Una cámara instalada en la azotea de un edificio en Lima captó a una gata gris extremadamente delgada, tanto que se le marcaban las costillas.
Llevaba horas inmóvil, recostada de lado sobre el concreto.
A las ocho de la mañana, un cuervo se posó en el borde del techo con un pedazo de pan en el pico.
Los cuervos no suelen compartir su comida ni alimentar a otros animales. Según lo que saben los biólogos, lo normal habría sido que se comiera el pan y se marchara.
Pero el cuervo caminó hasta la gata, dejó el pan frente a su nariz y retrocedió un par de pasos. Permaneció allí, con la cabeza inclinada, hasta que la gata levantó el hocico y empezó a comer.
Siete minutos después, el cuervo regresó con otro pedazo de pan.
La cámara registró que hizo el mismo recorrido cuatro veces en una sola hora, trayendo pan desde un lugar desconocido, mientras la gata comía lentamente, con la cabeza todavía apoyada en el suelo porque no tenía fuerzas para ponerse de pie.
Al día siguiente, un vecino revisó la grabación y subió a buscar a la gata.
La encontró sentada en el borde de la azotea, mirando al cielo.

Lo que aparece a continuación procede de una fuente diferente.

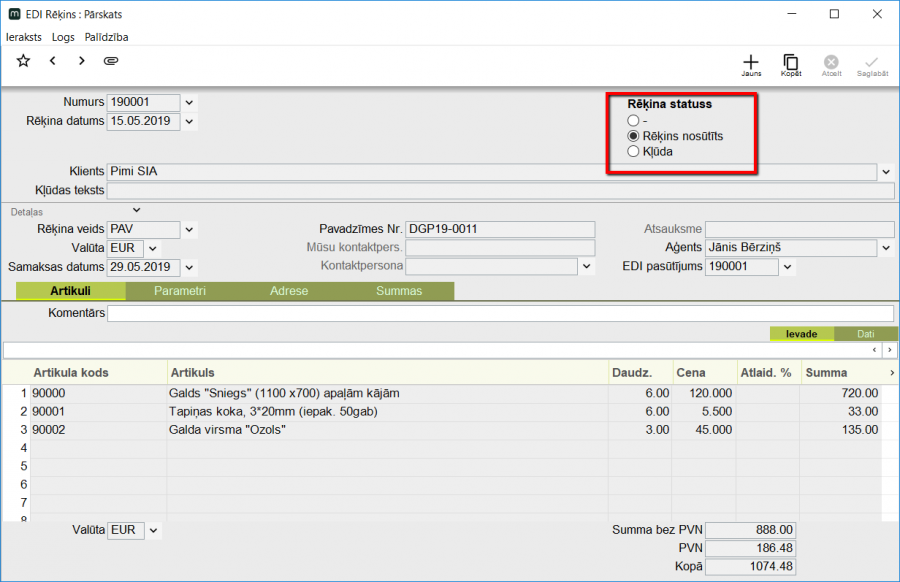
Task: Switch to the Summas tab
Action: tap(399, 291)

El cuervo estaba a unos cincuenta centímetros de ella, como si ambos esperaran algo que solo ellos conocían.
La gata fue rescatada y ahora recibe tratamiento en una clínica veterinaria.
Sin embargo, el cuervo sigue apareciendo cada mañana, puntualmente a las ocho, con un pedazo de pan...
Solo que ya no tiene a quién entregárselo.